To see what I mean, check out this passage from page 210, in which the author describes the area surrounding the Rebel base on the moon of Yavin:

“Strange cries and barely perceptible moans sounded from every tree and copse; hoots and growls and strange mutterings issued from creatures content to remain concealed in the dense undergrowth. Whenever dawn broke over moon the fourth, heralding one of its long days, an especially feral chorus of shrieks and weirdly modulated screams would resound through the thick mist.

Even stranger sounds surged continually from one particular place. Here lay the most impressive of those edifices which a vanished race had raised toward the heavens. It was a temple, a roughly pyramidal structure so colossal that it seemed impossible it could have been built without the aid of modern gravitonic construction techniques. Yet all evidence pointed only to simple machines, hand technology–and, perhaps, devices alien and long lost.”

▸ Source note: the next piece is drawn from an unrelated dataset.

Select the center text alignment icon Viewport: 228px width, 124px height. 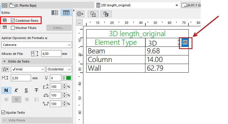tap(16, 99)
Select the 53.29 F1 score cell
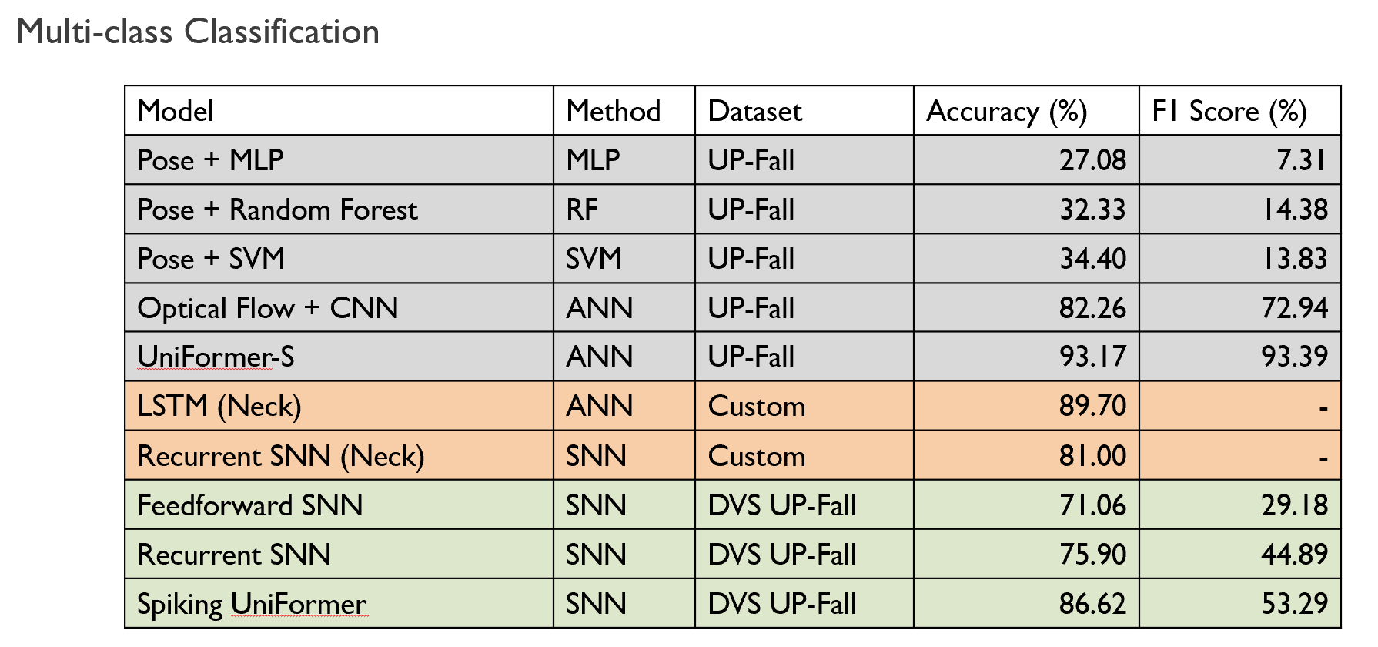Image resolution: width=1378 pixels, height=647 pixels. (1240, 604)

Basically the whole first novelization goes on (and on and on) like that. That’s just way too many words to describe what could be summed up in the phrase, “There was a temple in the forest, and the area around it was noisy as hell.”

I don’t want to sound negative or like some dummy that doesn’t understand big words, because I actually do understand everything in those two paragraphs above (with the possible exception of the word “copse”–I’m a bit shaky on that one). But part of the brilliance of the Star Wars movies is that they tell a human story that we can relate to on some level, and all this blathering on just sounds pretentious.

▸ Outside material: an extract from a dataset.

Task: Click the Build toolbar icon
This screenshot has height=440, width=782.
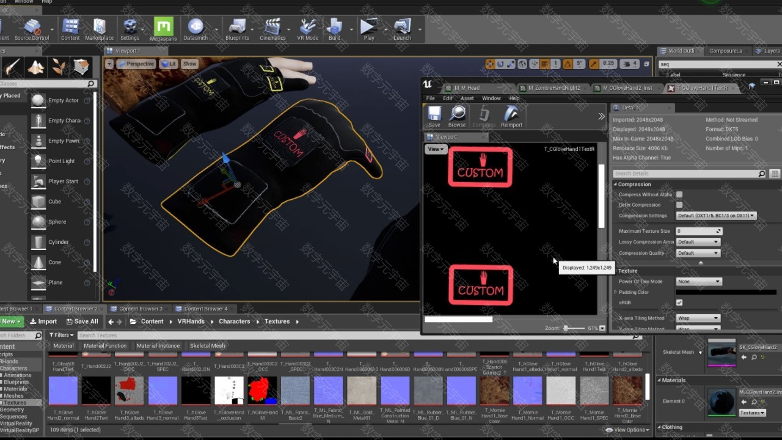Action: pos(334,29)
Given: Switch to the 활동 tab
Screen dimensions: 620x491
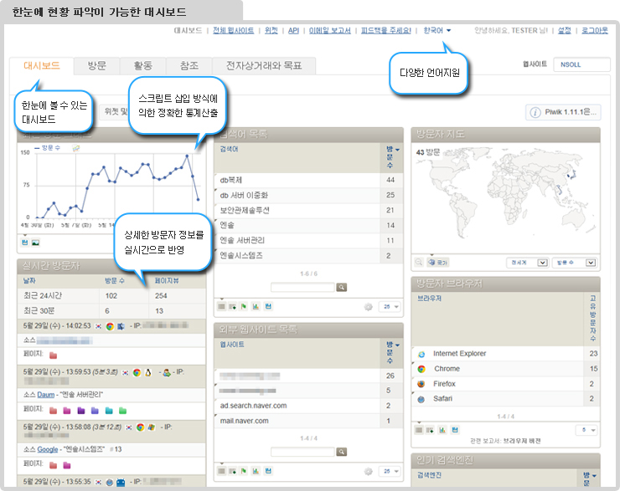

On the other hand, I definitely wouldn’t want to go to the other extreme. If this were written based on a screenplay from 2018, it would probably read like:

“Braxtyn Solo pulled out his pocket communicator to send an urgent communique to Senator Princess Kaytlynne Organa. ‘this forest noisy af LOL’ he swiftly texted.” 

Anyhow, in the end, it hardly ever mattered whether the writing was pretentious or natural. That’s because I’ve seen the movies so many times that I basically have them memorized, so when I got to a long-winded passage like the one above, I just imagined what was happening on the screen, or I was able to compare how the dialog had changed by a few words here and there.

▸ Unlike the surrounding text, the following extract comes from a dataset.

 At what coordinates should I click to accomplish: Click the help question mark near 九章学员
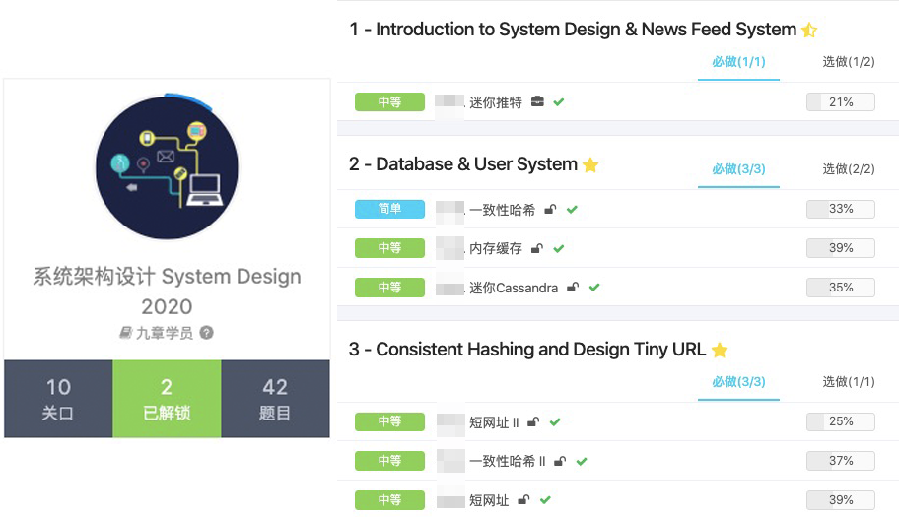pos(206,333)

So even though the book at times has delusions of grandeur, it was still entertaining enough that this fuzzball was able to thoroughly laugh it up.

How about you? Have you ever read the novelizations of Star Wars or any other movies that you loved, or was that just a weird thing that I did in the 1990s? I can’t have been the only one out there. If so, chime in below in the comments section.

Thanks for reading!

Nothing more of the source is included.